# WHAT THE TASK REQUIRES
Reproduce the lines below exactly, starting at the line containing "Screen dimensions: 868x418" and ending at the last of the lines. Leave the pictures out of your copy.

— START SUPPLIED INFORMATION —

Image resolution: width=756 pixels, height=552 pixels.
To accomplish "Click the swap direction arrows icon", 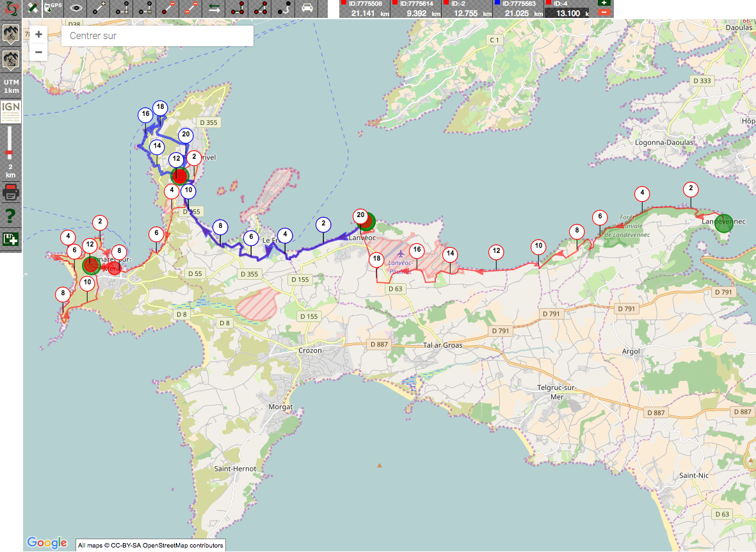I will tap(214, 8).
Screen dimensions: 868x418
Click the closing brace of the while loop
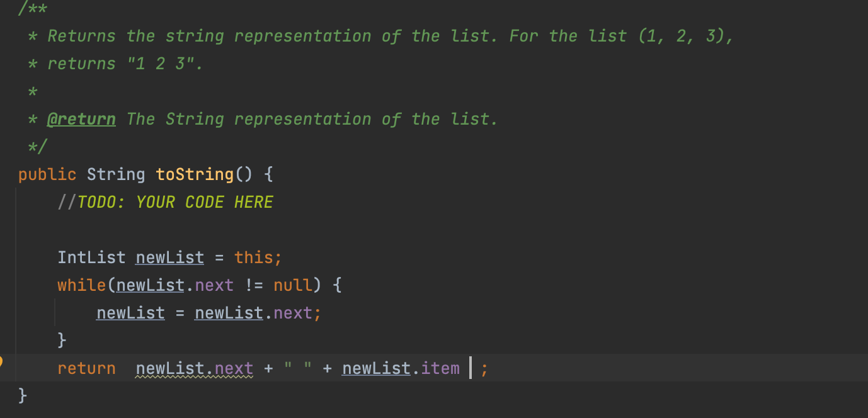pos(62,341)
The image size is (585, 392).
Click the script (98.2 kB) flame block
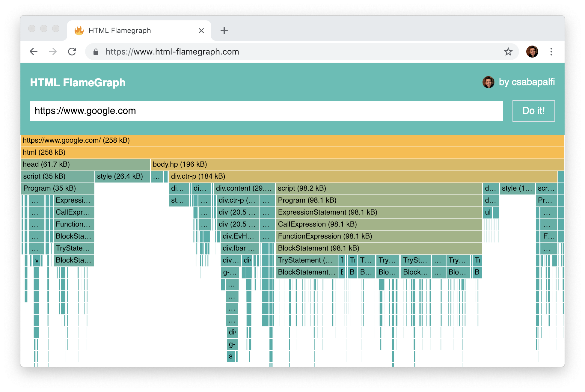(379, 188)
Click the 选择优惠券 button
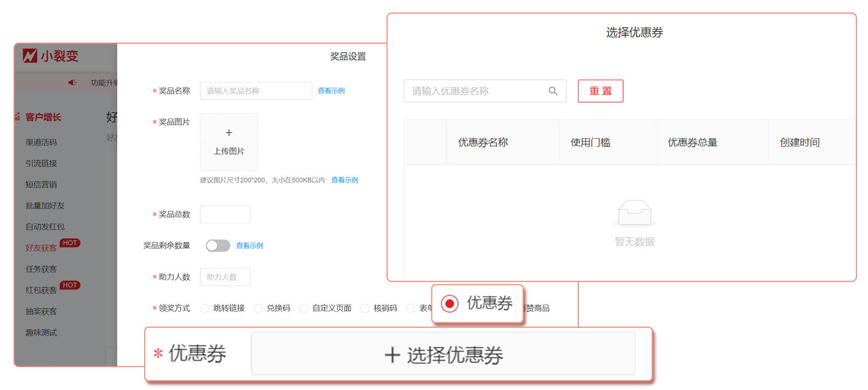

— END SUPPLIED INFORMATION —

# EXERCISE SOLUTION
Screen dimensions: 868x418
Click the closing brace of the while loop
pos(62,341)
The image size is (585, 392).
Click the script (98.2 kB) flame block
(379, 188)
Click the 选择优惠券 button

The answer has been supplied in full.